In 1782 Livingston had instructed Benjamin Franklin, then the U.S. minister in Paris, to make contact with representatives from the Barbary States. It was “a favorable moment for making ourselves known to them,” he said, what with the Moroccan emperor’s recent coolness toward Great Britain and France’s unusual warmth toward the United States. But absorbed in Paris’s pleasures, Franklin let the favorable moment pass without acting. No American envoys appeared in the Barbary states in 1783 or 1784.
With an entourage of robed attendants, Abdrahaman, the Tripolitan ambassador, swept into Adams’s Grosvenor Square residence three days after their congeni
al fireside conversation. He had come for the express purpose of pressuring Adams to sign a peace treaty quickly. Having planted the idea during the initial meeting, Abdrahaman wanted to fan the embers. A treaty would enrich both Tripoli’s bashaw and Abdrahaman himself He warned that if America procrastinated, merchantmen and their crews might be seized, complicating treaty negotiations with tedious ransom discussions. And war must be avoided because it would be so terrible. “A war between Christian and Christian was mild, and prisoners, on either side, were treated with humanity; but a war between Turk and Christian was horrible, and prisoners were sold into slavery,” Adams wrote, in reconstructing Abdrahaman’s words for Jay. “Although he was himself a mussulman [Moslem], he must still say he thought it a very rigid law; but, as he could not alter it, he was desirous of preventing its operation, or, at least, of softening it, as far as his influence extended.” The Tripolitan was pleased when Adams told him he had authority to negotiate a treaty, and as soon as he had departed, Adams dispatched a messenger to Jefferson in Paris, summoning him to a parley with Adams and Abdrahaman.

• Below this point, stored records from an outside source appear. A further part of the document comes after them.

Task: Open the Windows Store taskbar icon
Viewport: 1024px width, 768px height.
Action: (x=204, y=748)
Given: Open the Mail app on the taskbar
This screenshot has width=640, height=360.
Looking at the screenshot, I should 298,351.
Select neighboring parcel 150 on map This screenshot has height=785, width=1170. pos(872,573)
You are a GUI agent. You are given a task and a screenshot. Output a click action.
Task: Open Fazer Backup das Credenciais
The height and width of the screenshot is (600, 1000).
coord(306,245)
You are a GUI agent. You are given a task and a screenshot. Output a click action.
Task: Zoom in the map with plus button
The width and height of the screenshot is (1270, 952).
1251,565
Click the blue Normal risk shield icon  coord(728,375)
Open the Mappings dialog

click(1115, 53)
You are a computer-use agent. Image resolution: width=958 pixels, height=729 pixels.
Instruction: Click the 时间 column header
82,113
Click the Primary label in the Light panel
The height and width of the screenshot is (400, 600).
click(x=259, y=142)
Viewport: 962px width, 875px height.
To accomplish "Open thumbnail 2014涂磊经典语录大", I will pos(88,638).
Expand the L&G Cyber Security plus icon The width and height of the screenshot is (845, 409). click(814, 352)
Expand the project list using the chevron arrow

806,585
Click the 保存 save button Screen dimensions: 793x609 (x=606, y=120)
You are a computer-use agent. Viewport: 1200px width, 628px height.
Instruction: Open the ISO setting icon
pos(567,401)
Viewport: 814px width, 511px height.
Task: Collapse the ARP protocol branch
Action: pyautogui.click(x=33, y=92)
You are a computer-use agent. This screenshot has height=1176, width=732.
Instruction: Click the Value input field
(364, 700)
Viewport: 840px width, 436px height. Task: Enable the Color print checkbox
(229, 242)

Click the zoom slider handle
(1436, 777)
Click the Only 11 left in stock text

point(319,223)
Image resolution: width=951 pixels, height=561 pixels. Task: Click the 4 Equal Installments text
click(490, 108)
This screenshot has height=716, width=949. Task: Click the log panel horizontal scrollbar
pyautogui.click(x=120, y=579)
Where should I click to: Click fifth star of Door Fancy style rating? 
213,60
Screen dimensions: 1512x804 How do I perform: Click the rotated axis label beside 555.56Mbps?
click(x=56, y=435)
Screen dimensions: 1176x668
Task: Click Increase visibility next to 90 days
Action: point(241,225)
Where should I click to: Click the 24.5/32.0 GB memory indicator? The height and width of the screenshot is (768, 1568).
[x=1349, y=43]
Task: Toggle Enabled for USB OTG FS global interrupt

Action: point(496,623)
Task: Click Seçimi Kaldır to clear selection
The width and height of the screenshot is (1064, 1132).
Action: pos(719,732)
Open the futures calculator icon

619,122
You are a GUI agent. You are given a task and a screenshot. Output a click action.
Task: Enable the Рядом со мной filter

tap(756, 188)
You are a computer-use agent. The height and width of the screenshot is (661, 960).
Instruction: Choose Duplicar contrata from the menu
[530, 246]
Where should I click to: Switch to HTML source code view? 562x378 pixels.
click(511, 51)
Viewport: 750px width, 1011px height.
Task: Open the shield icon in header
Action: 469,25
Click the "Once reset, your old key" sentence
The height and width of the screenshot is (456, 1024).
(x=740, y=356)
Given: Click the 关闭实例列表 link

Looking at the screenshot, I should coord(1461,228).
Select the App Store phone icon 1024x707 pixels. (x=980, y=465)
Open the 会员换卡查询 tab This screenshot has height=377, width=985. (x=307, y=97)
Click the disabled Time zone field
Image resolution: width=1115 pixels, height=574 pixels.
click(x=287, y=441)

Shipbuilding, the whaling industry, and Southern agriculture suffered particularly during the grinding economic malaise following independence. The shipyards had built British ships before the war, but now were idled; the British were building their own ships at home. The whaling fleet had been nearly obliterated by the Royal Navy during the war. What’s more, France and Britain were restricting whale and fish-product imports, ostensibly to cultivate their own maritime industries, but also to use the fisheries for training fresh seamen for the expected resumption of their unending war with each other.
Southern agriculture had not yet recovered from marauding British troops and the savage partisan war between loyalists and patriots. More than 50,000 slaves had slipped away during the fighting, many ending up in the disease-ridden refugee camps established by the British Army in the Southern colonies. There, they died by the thousands of smallpox and fever; Jefferson himself lost 27 of his slaves this way. With fewer slaves to harvest the tobacco and rice, planters cut back their acreage. Rice exports told the story: in 1770—73, a total of 277.1 million pounds; in 1783—86, just 128.3 million pounds.